## Task details
When a line below contains the word "price", copy that line.

## Listed records
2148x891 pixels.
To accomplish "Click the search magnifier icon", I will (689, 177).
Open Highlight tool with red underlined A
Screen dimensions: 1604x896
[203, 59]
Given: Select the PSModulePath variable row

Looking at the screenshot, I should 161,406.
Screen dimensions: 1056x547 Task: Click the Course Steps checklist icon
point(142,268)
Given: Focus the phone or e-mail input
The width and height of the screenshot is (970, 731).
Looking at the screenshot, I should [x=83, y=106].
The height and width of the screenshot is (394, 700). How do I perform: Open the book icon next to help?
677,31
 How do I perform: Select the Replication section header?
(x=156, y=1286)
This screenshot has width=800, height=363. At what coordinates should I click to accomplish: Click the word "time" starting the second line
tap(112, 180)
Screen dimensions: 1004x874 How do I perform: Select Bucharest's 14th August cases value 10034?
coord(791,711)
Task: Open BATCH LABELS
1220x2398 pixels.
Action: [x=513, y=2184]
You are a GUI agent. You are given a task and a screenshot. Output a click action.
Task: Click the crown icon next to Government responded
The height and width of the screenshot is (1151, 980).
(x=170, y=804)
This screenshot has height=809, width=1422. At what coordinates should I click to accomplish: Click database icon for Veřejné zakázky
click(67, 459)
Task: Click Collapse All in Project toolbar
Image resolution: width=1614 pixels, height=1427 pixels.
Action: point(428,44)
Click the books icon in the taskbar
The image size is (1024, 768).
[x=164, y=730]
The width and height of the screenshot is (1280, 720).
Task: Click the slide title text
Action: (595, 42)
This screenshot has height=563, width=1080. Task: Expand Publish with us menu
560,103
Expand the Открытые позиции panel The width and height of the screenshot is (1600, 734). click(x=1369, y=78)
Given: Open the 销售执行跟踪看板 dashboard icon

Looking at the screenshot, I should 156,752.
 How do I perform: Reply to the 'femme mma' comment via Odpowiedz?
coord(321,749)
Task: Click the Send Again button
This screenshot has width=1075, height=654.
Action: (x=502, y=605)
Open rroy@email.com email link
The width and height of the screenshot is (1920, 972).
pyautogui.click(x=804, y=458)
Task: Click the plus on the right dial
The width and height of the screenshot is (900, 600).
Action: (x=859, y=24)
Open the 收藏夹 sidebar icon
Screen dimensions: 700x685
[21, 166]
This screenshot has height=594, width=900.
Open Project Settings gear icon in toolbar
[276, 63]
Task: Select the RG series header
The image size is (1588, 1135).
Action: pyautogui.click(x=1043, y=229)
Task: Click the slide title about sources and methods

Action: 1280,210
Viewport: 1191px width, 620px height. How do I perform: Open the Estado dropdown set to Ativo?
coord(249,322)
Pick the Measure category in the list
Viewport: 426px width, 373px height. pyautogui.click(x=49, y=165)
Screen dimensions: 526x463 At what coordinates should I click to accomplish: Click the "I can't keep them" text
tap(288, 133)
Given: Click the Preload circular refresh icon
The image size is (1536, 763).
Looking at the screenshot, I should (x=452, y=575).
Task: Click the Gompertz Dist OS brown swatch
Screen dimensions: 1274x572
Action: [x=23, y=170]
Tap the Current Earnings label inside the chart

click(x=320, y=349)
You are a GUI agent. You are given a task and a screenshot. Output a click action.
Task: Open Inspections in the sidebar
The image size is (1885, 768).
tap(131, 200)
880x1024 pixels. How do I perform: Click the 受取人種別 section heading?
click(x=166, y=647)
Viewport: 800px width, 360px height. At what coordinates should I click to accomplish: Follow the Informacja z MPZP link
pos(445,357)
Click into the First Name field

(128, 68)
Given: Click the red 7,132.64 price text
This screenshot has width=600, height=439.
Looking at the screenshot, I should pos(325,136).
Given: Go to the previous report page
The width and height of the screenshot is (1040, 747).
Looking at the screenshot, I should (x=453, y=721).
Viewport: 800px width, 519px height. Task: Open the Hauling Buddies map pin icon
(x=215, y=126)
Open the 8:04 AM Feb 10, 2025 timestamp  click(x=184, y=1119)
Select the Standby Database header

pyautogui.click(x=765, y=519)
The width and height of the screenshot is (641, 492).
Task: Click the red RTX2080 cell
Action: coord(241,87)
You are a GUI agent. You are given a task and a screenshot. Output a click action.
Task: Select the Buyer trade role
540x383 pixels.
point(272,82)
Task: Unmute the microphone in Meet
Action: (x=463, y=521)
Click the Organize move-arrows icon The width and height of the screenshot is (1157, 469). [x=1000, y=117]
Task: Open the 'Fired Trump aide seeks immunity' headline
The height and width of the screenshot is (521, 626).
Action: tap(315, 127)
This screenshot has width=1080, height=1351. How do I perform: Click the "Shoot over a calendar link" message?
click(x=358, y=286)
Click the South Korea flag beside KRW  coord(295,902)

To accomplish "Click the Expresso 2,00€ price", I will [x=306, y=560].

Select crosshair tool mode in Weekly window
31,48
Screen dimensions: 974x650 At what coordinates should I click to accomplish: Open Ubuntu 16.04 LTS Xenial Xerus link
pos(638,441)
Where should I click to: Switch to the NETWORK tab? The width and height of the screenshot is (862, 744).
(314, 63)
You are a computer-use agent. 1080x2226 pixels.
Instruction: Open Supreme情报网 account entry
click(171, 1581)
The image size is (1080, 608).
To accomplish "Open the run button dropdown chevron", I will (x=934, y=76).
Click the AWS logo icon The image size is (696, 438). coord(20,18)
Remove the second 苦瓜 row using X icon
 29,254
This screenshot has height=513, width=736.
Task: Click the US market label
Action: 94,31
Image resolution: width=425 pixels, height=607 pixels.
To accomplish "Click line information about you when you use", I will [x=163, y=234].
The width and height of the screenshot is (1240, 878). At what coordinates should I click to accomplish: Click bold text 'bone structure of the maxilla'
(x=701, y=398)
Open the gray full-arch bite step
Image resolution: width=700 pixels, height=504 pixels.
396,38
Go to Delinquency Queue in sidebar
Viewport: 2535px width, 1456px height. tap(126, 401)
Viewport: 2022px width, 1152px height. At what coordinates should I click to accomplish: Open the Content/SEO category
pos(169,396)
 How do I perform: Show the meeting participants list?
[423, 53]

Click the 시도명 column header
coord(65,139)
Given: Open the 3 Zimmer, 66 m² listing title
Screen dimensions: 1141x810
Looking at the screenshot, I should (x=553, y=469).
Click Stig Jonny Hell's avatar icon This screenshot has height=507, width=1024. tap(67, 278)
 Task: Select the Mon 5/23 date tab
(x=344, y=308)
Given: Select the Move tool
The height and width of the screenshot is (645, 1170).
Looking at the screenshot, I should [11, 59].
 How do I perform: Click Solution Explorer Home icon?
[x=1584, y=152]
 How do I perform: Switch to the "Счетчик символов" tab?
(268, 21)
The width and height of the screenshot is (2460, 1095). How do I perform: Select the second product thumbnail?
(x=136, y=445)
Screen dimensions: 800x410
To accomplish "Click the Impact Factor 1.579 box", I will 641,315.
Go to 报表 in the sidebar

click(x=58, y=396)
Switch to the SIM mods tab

## Finished exercise
Given: Click the red 7,132.64 price text
To accomplish "Click the Expresso 2,00€ price", I will [x=306, y=560].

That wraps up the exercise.